Dans la guerre, il y a parfois des gestes qui ne ressemblent à rien d’autre. Pas des victoires militaires, pas des signatures diplomatiques. Juste la décision de rendre des hommes à leurs familles. Ce mercredi 15 avril, un accord singulier vient d’être officialisé.
L’AFC/M23 a signé un accord avec le Comité international de la Croix-Rouge (CICR) pour remettre jusqu’à 3 000 militaires des FARDC prisonniers. Trois mille soldats congolais, capturés lors des combats, qui pourraient retrouver les leurs. Si cet accord est appliqué et c’est là le cœur de la question, ce sera l’une des plus importantes opérations de libération de prisonniers de guerre depuis le début de ce conflit.
Il serait naïf de croire que cette décision est purement humanitaire. L’AFC-M23 et ses soutiens rwandais savent que leur image internationale est celle d’une rébellion prédatrice. Ce geste, s’il se concrétise, leur offrira un capital de respectabilité dont ils ont besoin dans les négociations en cours. Un nouvel accord a d’ailleurs été signé entre Kinshasa et l’AFC-M23 en Suisse pour consolider le cessez-le-feu.
Mais pour les familles des soldats concernés, peu importe les calculs politiques. Ce qui compte, c’est le retour. Ce qui compte, c’est ne plus être dans l’attente insupportable d’une nouvelle qui n’arrive pas. Combien de mères congolaises savent depuis des mois que leur fils a été capturé et n’ont reçu aucune nouvelle ? Combien d’épouses élèvent seules leurs enfants depuis qu’un front de l’Est a avalé leur mari ?

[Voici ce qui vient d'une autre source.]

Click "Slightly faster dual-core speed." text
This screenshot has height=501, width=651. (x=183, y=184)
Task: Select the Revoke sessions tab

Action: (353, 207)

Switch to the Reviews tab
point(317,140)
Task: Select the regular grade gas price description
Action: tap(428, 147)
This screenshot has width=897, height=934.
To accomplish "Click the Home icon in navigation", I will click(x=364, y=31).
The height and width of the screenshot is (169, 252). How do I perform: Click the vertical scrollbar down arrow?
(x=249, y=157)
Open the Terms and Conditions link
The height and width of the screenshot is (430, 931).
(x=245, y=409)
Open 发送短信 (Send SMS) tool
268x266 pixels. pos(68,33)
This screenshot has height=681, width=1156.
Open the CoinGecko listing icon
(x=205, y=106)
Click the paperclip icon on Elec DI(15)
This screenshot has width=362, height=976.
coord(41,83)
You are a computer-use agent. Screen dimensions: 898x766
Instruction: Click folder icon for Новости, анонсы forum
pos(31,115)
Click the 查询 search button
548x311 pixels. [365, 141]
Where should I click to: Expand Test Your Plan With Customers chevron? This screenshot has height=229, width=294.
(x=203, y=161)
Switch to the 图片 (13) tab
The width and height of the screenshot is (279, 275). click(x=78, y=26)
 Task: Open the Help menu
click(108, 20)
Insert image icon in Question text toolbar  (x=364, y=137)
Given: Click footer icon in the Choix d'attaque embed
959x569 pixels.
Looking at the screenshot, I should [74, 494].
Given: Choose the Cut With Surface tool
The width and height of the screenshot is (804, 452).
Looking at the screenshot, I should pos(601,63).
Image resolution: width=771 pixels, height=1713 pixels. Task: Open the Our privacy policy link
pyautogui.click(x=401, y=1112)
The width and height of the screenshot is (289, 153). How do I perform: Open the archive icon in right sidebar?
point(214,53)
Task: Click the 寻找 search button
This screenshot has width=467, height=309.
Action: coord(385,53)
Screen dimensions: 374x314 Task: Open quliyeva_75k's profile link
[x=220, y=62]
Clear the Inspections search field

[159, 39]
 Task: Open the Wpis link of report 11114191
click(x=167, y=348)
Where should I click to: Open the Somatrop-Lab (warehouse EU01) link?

L’application de cet accord sera scrutée de près par les organisations humanitaires. Le CICR, acteur neutre reconnu internationalement, sera le garant du processus. Sa présence dans cette transaction est la principale garantie de sérieux. Reste à savoir si les 3 000 soldats annoncés seront effectivement remis, ou si cet accord rejoindra la longue liste des engagements non tenus que cette guerre accumule depuis des années.